African television channel

MTV Base was a 24-hour music channel from Paramount Networks EMEAA that was divided into 3 feeds; one each for South Africa, West Africa and East Africa.

==History==
The channel was launched on 22 February 2005 with a live music special with live performances from local African and international artists, along with some music video and reality programming from MTV Europe (now MTV Global). The network also carries music awards ceremonies of MTV itself and BET from the U.S. and Europe.

On 3 July 2013, Viacom International Media Networks Africa launched a localised feed of MTV Base exclusively for South Africa, with local programming, advertising and VJs. It launched on DStv on 5 March 2019.

On 22 July 2025, it was reported that Paramount Global was looking to close it's African offices with channels like MTV Base and BET Africa shutting down.

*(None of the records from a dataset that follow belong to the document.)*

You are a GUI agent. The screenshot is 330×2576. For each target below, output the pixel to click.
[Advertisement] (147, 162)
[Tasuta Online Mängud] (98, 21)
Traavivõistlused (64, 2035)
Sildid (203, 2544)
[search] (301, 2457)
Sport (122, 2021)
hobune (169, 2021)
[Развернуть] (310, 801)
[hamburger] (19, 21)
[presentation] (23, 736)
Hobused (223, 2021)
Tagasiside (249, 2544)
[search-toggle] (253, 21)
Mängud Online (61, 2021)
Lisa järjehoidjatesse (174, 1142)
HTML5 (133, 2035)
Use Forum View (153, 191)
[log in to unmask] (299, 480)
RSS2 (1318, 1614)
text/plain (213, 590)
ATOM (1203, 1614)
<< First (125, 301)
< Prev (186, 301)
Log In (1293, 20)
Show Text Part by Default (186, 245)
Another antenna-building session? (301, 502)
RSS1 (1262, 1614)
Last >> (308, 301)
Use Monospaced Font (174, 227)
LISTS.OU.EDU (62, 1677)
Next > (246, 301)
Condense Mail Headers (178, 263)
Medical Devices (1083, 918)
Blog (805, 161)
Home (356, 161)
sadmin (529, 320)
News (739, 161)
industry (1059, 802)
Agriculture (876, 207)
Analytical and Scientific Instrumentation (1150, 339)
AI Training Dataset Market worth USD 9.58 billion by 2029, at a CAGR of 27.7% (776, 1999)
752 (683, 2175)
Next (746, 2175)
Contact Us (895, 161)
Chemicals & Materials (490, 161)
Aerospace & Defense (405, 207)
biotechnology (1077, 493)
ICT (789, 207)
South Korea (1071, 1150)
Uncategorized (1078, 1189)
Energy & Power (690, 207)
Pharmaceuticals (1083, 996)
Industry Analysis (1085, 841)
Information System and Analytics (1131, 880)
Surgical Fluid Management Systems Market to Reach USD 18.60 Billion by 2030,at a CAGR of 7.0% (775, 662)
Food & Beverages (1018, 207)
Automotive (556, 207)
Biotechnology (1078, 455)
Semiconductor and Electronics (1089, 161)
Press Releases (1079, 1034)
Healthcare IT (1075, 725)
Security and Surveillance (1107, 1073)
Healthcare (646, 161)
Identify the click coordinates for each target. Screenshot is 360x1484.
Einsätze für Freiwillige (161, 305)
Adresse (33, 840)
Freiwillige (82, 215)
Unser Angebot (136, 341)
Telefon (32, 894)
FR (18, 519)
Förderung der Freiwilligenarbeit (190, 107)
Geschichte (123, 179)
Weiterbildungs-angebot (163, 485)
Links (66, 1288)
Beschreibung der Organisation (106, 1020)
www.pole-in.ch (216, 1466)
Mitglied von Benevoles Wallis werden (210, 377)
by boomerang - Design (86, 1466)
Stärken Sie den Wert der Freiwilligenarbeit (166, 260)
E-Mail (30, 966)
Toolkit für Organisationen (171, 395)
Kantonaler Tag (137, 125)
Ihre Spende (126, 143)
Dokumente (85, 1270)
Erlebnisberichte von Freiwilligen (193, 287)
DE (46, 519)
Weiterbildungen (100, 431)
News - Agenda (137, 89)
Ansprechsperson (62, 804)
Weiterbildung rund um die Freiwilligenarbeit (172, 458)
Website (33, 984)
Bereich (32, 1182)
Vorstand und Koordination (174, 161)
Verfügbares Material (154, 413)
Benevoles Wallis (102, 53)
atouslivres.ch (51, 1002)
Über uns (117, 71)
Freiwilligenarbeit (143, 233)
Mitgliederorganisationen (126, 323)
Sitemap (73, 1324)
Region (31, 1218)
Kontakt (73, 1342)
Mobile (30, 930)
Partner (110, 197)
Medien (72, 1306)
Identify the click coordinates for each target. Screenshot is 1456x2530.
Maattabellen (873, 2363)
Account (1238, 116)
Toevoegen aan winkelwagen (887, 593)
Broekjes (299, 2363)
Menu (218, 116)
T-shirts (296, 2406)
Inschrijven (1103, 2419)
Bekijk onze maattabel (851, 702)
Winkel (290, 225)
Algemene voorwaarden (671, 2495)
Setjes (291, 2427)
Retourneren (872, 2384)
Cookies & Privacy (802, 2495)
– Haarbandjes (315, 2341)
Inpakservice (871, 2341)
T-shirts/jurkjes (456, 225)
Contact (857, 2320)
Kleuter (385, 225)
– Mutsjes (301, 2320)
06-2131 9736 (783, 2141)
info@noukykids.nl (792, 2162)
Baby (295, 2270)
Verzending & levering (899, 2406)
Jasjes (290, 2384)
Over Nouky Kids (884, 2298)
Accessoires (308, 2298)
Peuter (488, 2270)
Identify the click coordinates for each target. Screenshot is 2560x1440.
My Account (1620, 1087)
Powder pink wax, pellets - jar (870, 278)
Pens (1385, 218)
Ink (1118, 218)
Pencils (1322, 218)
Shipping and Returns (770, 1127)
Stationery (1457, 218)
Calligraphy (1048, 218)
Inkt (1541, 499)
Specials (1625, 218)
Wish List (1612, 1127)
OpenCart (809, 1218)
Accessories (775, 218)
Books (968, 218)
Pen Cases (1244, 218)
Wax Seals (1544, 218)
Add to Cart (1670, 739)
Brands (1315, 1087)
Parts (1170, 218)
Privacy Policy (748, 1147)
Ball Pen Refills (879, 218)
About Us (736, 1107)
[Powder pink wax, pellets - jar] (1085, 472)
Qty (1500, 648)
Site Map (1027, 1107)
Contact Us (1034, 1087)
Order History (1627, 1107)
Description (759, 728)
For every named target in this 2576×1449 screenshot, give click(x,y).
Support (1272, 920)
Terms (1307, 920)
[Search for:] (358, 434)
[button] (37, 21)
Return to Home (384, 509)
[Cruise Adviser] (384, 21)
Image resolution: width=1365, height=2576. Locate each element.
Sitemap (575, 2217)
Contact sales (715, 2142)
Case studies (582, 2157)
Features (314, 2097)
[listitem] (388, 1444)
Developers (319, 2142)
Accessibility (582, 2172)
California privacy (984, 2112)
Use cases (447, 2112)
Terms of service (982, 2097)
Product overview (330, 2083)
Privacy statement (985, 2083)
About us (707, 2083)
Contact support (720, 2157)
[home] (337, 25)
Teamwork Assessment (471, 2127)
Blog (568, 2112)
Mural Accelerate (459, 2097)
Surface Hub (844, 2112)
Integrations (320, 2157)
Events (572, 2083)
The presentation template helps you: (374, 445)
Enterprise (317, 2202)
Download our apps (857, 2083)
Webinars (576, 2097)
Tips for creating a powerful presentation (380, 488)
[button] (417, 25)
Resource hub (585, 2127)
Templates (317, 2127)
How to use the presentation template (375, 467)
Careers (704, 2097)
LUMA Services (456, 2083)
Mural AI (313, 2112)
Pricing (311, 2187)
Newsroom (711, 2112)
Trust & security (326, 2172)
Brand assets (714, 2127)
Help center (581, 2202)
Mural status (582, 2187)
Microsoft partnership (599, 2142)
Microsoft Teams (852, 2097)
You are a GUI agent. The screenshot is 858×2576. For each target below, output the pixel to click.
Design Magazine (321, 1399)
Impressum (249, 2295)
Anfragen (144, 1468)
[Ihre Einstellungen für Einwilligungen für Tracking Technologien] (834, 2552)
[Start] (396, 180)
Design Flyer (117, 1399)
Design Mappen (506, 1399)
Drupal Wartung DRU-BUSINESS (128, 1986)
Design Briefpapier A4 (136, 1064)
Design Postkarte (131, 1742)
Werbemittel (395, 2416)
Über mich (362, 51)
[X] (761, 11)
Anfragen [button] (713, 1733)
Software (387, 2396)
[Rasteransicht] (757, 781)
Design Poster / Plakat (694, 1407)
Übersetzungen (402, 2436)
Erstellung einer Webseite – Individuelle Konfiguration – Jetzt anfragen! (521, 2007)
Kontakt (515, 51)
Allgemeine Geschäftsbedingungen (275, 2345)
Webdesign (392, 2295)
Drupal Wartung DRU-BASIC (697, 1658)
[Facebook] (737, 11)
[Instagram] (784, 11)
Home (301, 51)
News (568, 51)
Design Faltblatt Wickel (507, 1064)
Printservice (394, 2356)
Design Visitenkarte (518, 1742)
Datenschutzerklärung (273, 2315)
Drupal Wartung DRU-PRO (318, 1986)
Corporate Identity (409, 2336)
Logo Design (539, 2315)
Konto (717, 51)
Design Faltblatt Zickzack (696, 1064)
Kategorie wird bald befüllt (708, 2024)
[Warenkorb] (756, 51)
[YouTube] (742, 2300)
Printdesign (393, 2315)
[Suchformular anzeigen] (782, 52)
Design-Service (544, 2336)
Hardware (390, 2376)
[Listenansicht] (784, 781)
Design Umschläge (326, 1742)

On 9 October 2025, it was reported that MTV will be closing all its music channels outside the United States as part of massive cuts.. The news was confirmed by Paramount in late November, with it and BET Africa shutting down at the end of the year. The channel ceased broadcasting at 9:00 CAT on 1 January 2026, with its 20th Anniversary special, On the Base Roundtable 2025, being the last program aired before the channel logo's rotating loop every 2 seconds, signaling its closure.